Proposition, Indeed

Decisive as ever, King County Executive Ron Sims a few days ago told the Seattle Times "I'm neither going to support it nor oppose" Prop 1, the $(insert your guess here) November roads and transit levy. Today, in a guest column in the Times - rather than in an announcement to the electorate - Sims outs himself as "a ‘no' vote."

Oh well, we're all confused about Prop 1 and while the polls show it may pass, support is fading for the muddled measure. No one, absolutely, can tell you the proposal's exact cost. As the P-I pointed out this week, estimates range from $18 billion to $160 billion.

The truth lies somewhere in between. Now go vote. 

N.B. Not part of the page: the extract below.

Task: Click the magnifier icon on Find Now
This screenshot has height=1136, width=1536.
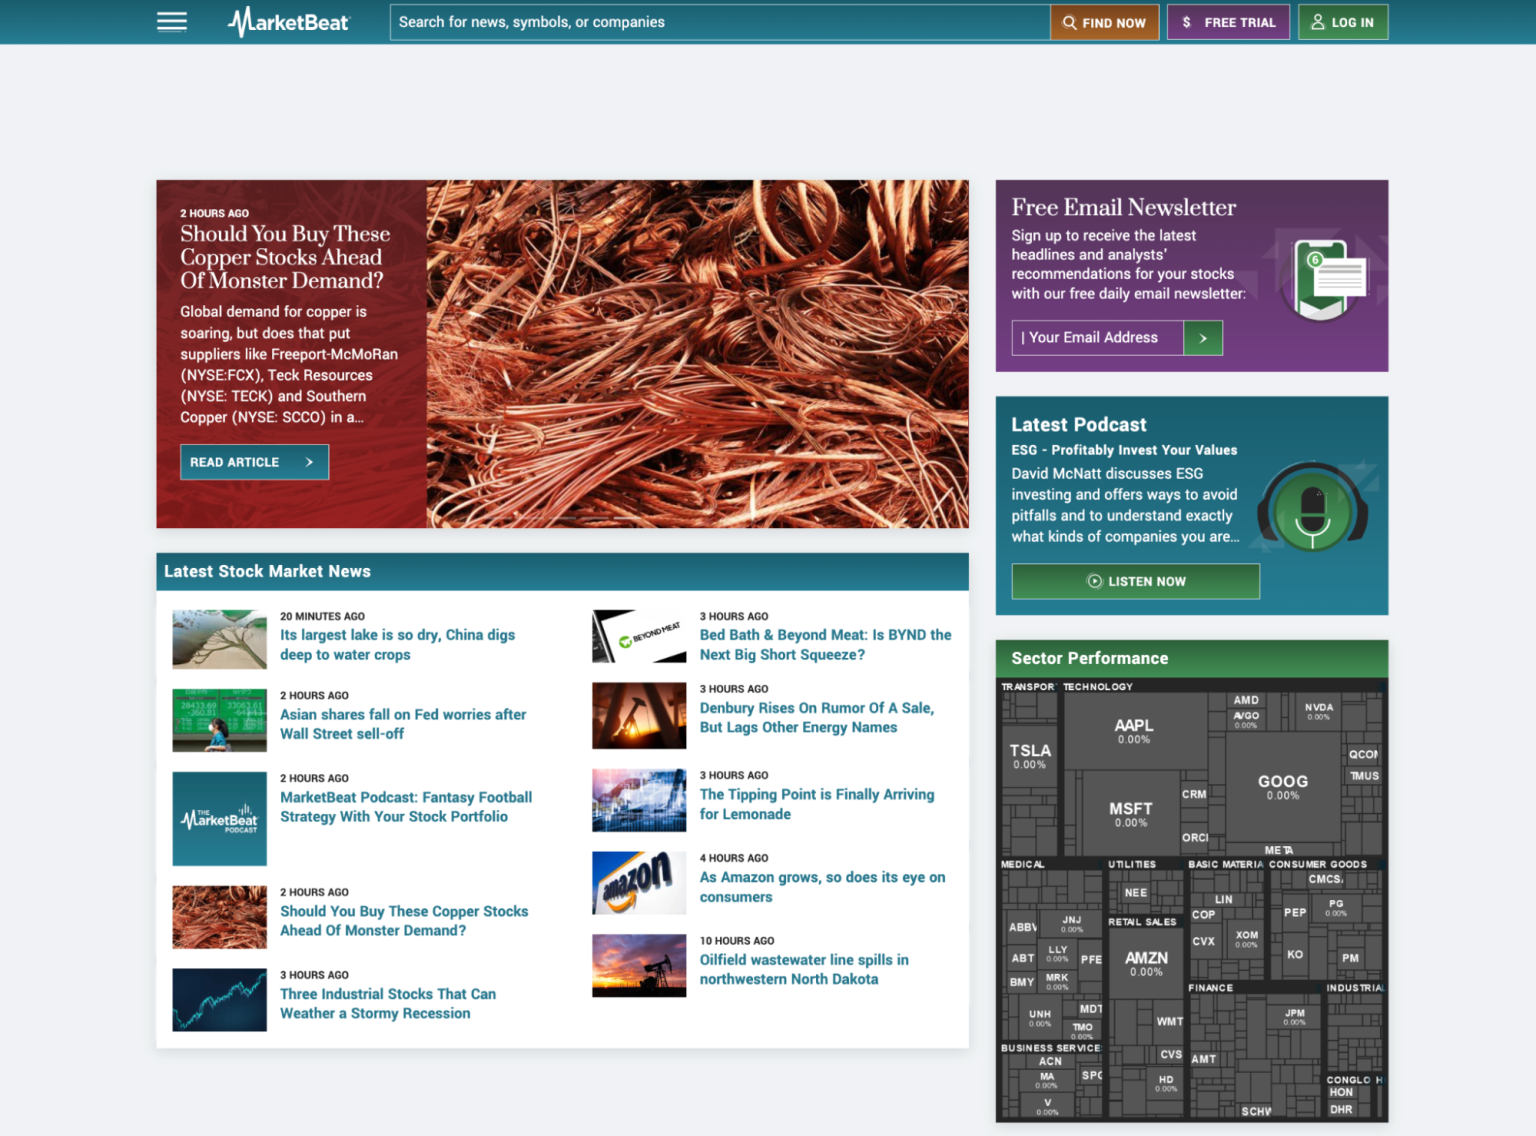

In part, it's the old monorail debate: Should you factor in all those real and potential financial and interest costs beyond construction? The failed "$1.6 billion" Seattle Popular Monorail Project quickly became unpopular when the P-I ran a 2005 headline, "Monorail's building, debt costs balloon to $11 billion." (Seattle Weekly three months earlier revealed the cost could be more than $6 billion, which monorail officials pooh-poohed as "a worst-case scenario").

The usual counter argument is that citizens don't include financing costs when they say they just bought a $400,000 home that in reality would cost $1 million over 30 years of payments, so why should the government announce such costs?

Well, if the government was going to eventually sell its project and recoup our money - rather than pay it to the end and most likely continue the tax that is supposed to therein end - that would be fine. That's not the deal, and the public is getting the message as the media increasingly includes true project costs in news stories, a la the monorail, or Paul Allen's $1 billion stadium.

Unfortunately, the P-I might have blown an opportunity on its roads/transit story. I'd like to have seen the reaction to this headline: "Prop 1's building, debt costs balloon to 14 times the monorail's tab!"